Background
This study aimed to investigate the correlation between the ratio of diastolic to systolic durations (D/S) and echocardiographic parameters of patients with chronic heart failure (CHF) and evaluate whether the D/S can be used as a supplementary biomarker for the classification of heart failure (HF) phenotypes.
Methods
In total, 122 CHF patients with a left ventricular ejection fraction (LVEF) <40%, 40%≤LVEF<50%, or ≥50% were categorized as having HF with a reduced ejection fraction (HFrEF) (N=32), HF with a mid-range ejection fraction (HFmrEF) (N=21) or HF with a preserved ejection fraction (HFpEF) (N=69), respectively. All patients underwent echocardiography for assessment of nineteen structural and functional echocardiographic parameters and digital phonocardiography for the measurement of D/S. Spearman correlation was used to analyse the associations between the D/S and echocardiographic parameters.
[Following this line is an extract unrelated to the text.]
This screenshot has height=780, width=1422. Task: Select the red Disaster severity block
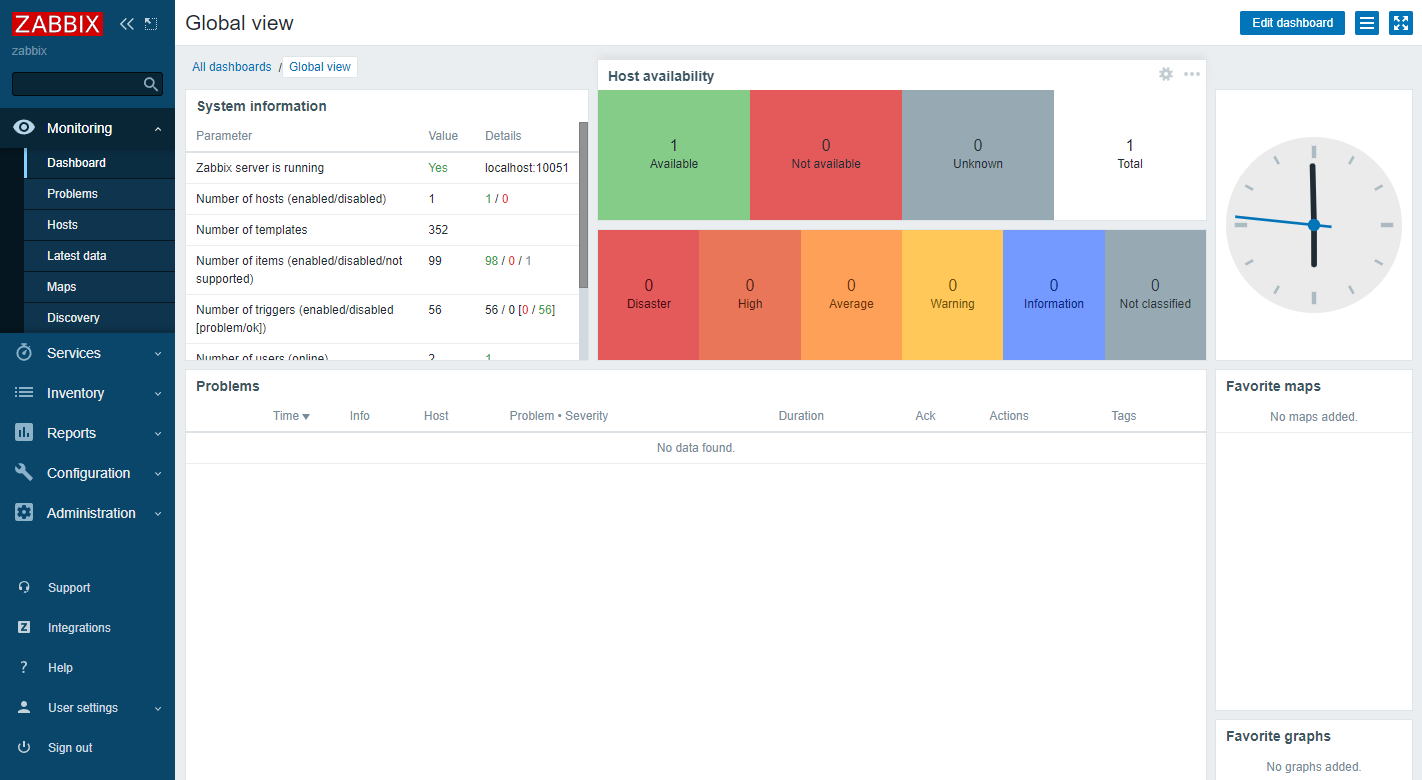(648, 294)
Multivariate logistic regression analysis was performed to examine the associations between the D/S and HF phenotypes, and receiver operating characteristic (ROC) curve analysis was employed to evaluate the predictive value of the D/S in the classification of HF phenotypes.
Results
The D/S values of patients with HFrEF, HFmrEF and HFpEF were 1.32±0.06, 1.44±0.11 and 1.54±0.08, respectively, which were significantly different (All P<0.05). A close correlation between the D/S and LVEF was found (r=0.777, P<0.001). The multivariate analysis indicated that the D/S was an independent risk factor for CHF phenotypes (OR=4.927, 95% CI 2.532–9.587; P<0.001). The area under the ROC curve for distinguishing between HFmrEF and HFpEF using the D/S was 0.764 (95% CI 0.707–0.845; P < 0.001) and that for distinguishing between HFmrEF and HFrEF using the D/S was 0.821 (95% CI 0.755–0.882; P < 0.001).
Conclusion
The D/S was significantly associated with LVEF, and as LVEF decreased, the D/S tended to decrease, which could also serve as a noninvasive supplementary indicator for detecting systolic and diastolic dysfunction.